During an inquest into his death, concerns were raised about the treatment he received from mental health services - particularly surrounding a decision not to admit him to hospital.
Of this, area coroner Yvonne Blake said: "It seems to me to fly in the face of logic and of common sense, and was nonsensical."
The inquest, which lasted four days, heard the 72-year-old had been admitted to Hellesdon Hospital twice and on both occasions he and his family had been frustrated by his care and requested his discharge.
But the court heard how disagreements within different parts of the Norfolk and Suffolk NHS Foundation Trust (NSFT) prevented him from being admitted to hospital for a third time.
An initial assessment on Mr Killington had been carried out by his care coordinator and a consultant psychiatrist on May 5, via Zoom, which concluded that he would benefit from a bed.
However, this decision was overruled by trust management, due to it being held remotely against its guidelines to conduct assessments in person.
A second assessment was then carried out on May 7 in person, from which Mr Killington was sent home, with two mental health nurses from NSFT's crisis team judging he would be better off treated in the community.

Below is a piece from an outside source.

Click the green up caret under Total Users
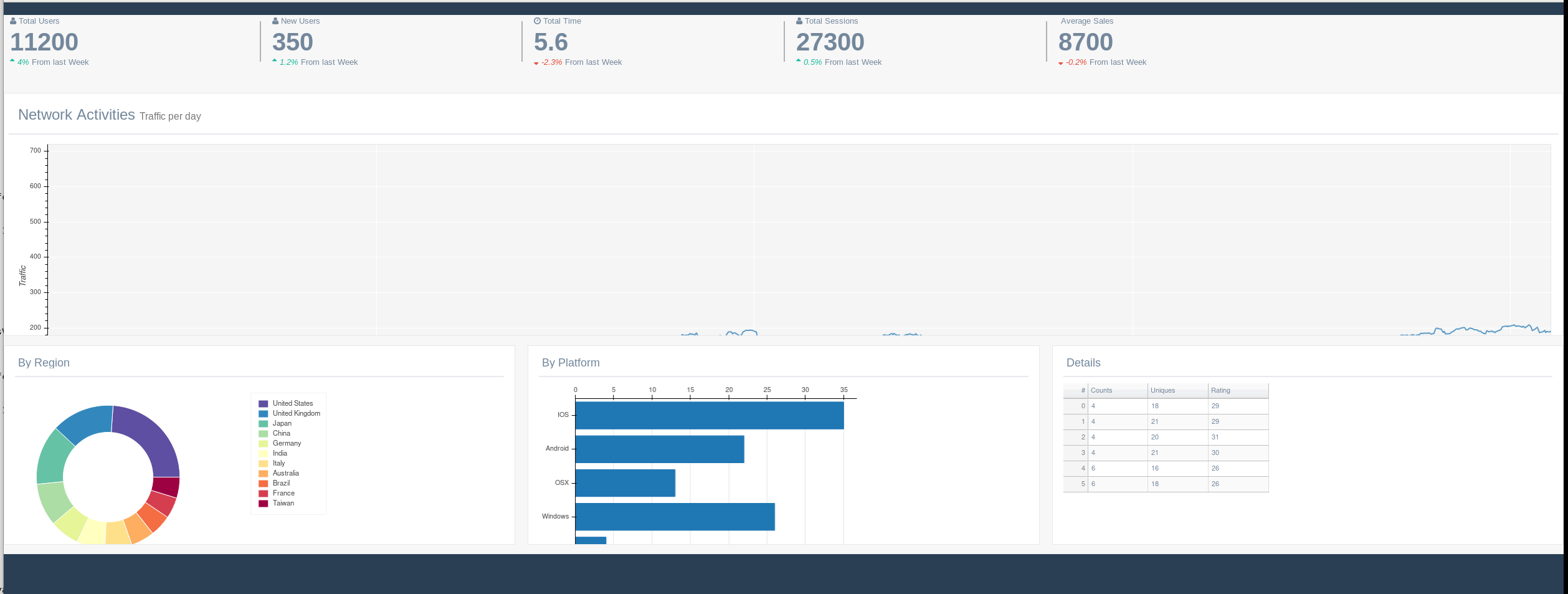Screen dimensions: 1568x594 point(12,60)
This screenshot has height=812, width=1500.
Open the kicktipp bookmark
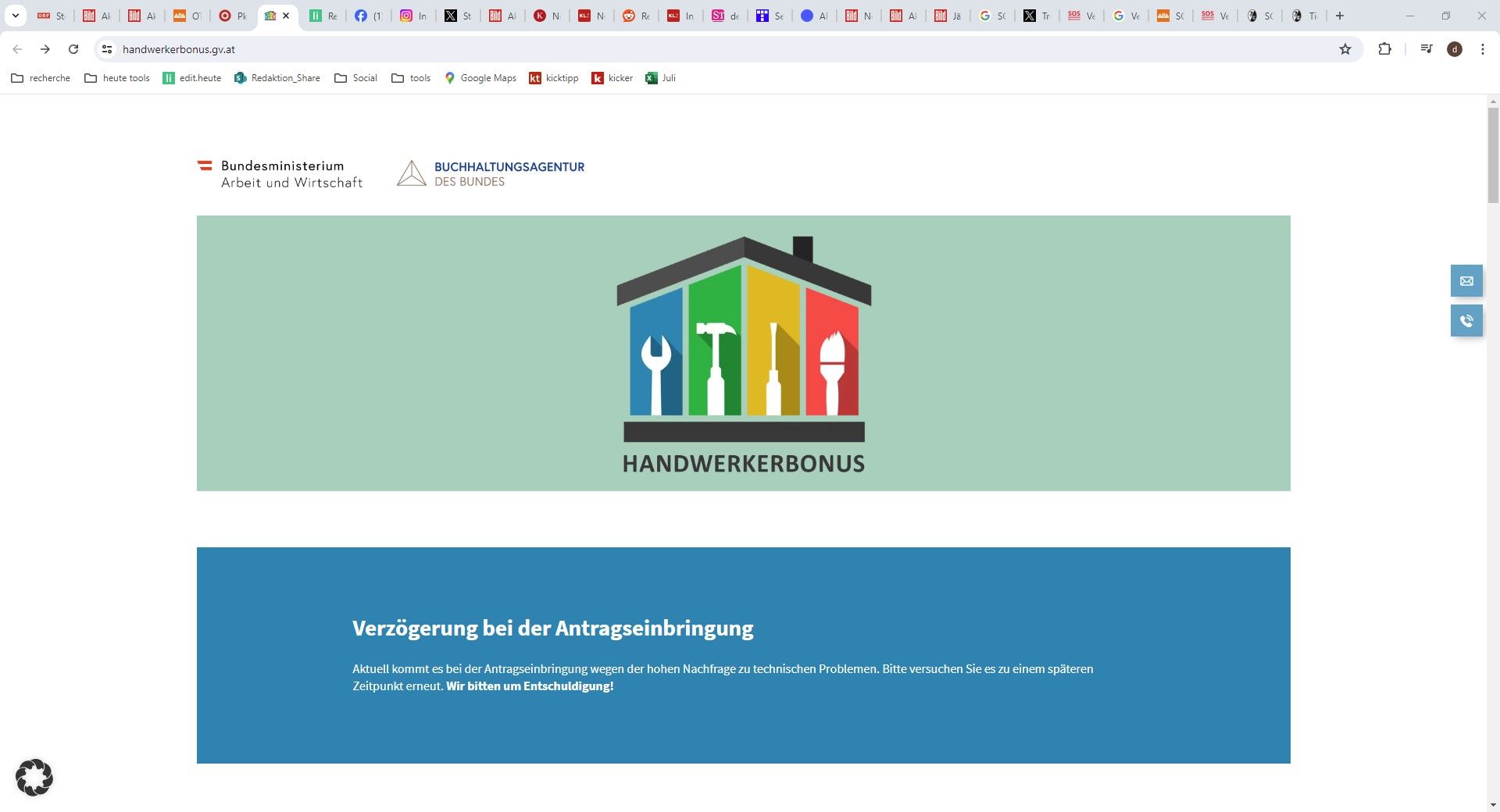[553, 78]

The inquest heard the decision was made against the recommendations of a consultant psychiatrist, who had raised concerns that Mr Killington's previous community treatment had fallen short.

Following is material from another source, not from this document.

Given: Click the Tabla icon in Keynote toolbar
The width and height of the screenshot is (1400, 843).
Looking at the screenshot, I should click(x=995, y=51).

Questioning why the nurses had overturned the decision, Mrs Blake said: "What gave the nurses the ability to say they knew better than a consultant psychiatrist? That to me seems like an A&E ward sister telling a consultant surgeon that a patient does not need an appendectomy."
Nicky Shaw, from NSFT, said "our nurses are experienced clinical practitioners in their own right", adding that patients can present in different ways from day to day.

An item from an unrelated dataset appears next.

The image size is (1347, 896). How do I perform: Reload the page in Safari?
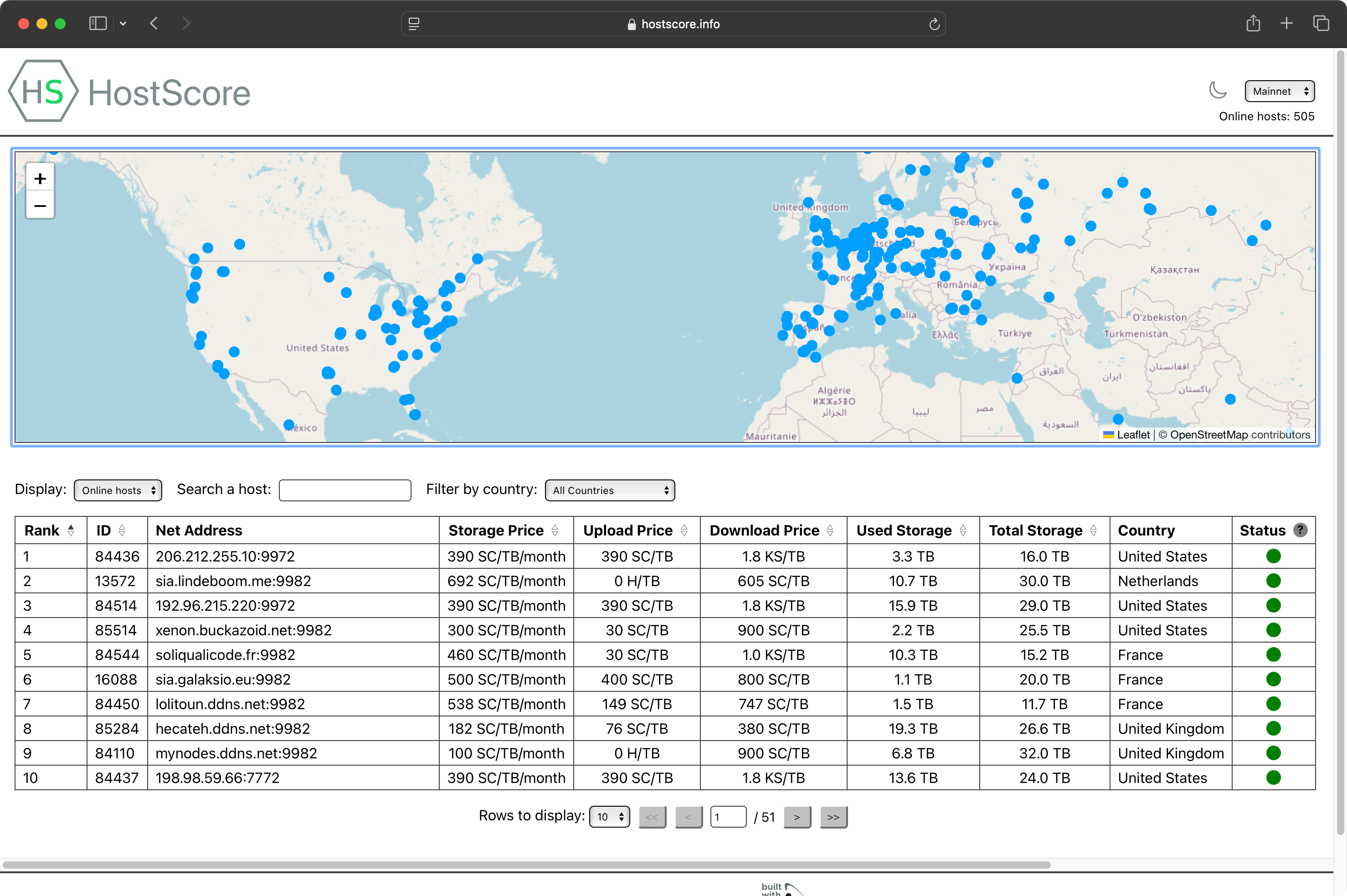coord(934,24)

Giving a narrative conclusion, Mrs Blake said: "I find that Mr Killington had mental illness in 2020 and 2021 owing to the Covid pandemic.
"He was prescribed numerous anti-depressants, some of which he took once or twice then stopped and others not at all. To start with these were prescribed by his GP with whom he had a long and trusting relationship.
"The mental health crisis team did not discuss his medication with his GP and on one occasion prescribed one that the GP had thought unsuitable.
"I find the reasons given for his non-admission [on May 7] were against the advice of consultant psychiatrists and did not take into account his previous failed treatments with the crisis team."
The inquest heard that Mr Killington had struggled with various forms of medication, often suffering side effects including feelings of aggression.
As a result he was given several types of antidepressants but rejected most.
It also heard that members of the crisis team had come to several disagreements with his wife, resulting in the trust insisting he only be seen on his own and outside of his home.
Mrs Blake added: "I accept that he should have been admitted into hospital on May 7, however, I do not accept that it would necessarily have prevented his death."
She said there was "no guarantee" that while in hospital he would not still have ended up taking his own life.
Mr Killington was due to have a medical review on May 11, but died in his home in Russell Avenue, Norwich, the day before. His medical cause of death was hanging.
If you need help and support, call NHS 111 and select option 2 or the Samaritans on 116 123. Both services are available 24 hours, 7 days a week. You can also download the Stay Alive app on Apple & Android.
What has the trust said since?
The NSFT said that since Mr Killington's death, changes have been made to improve the way its teams work together in an effort to avoid similar disagreements.
Stuart Richardson, the trust's chief executive, said: “We would like to offer our sincere condolences to Mr Killington’s family for their tragic loss.
“We carried out an internal investigation following Mr Killington’s death which highlighted some areas for improvement.
"This included considering how multiple teams work together in complex cases and making sure capacity assessments are formally recorded at appropriate times.
"A project has also begun to develop handover documentation which will be used trust-wide to improve the consistency of care which service users receive when moving between teams.
“We will now review the coroner’s findings to see whether there are any further steps we could take to prevent a similar incident from happening in the future.”
Mrs Blake also expressed frustrations that different health organisations continue to use differing computer systems to keep records.
She added: "You have to appreciate my weariness having heard time and time again that people have been judged to be low risk and then gone on to take their own lives."
Despite her concerns, she said she would not be issuing a report to prevent future deaths.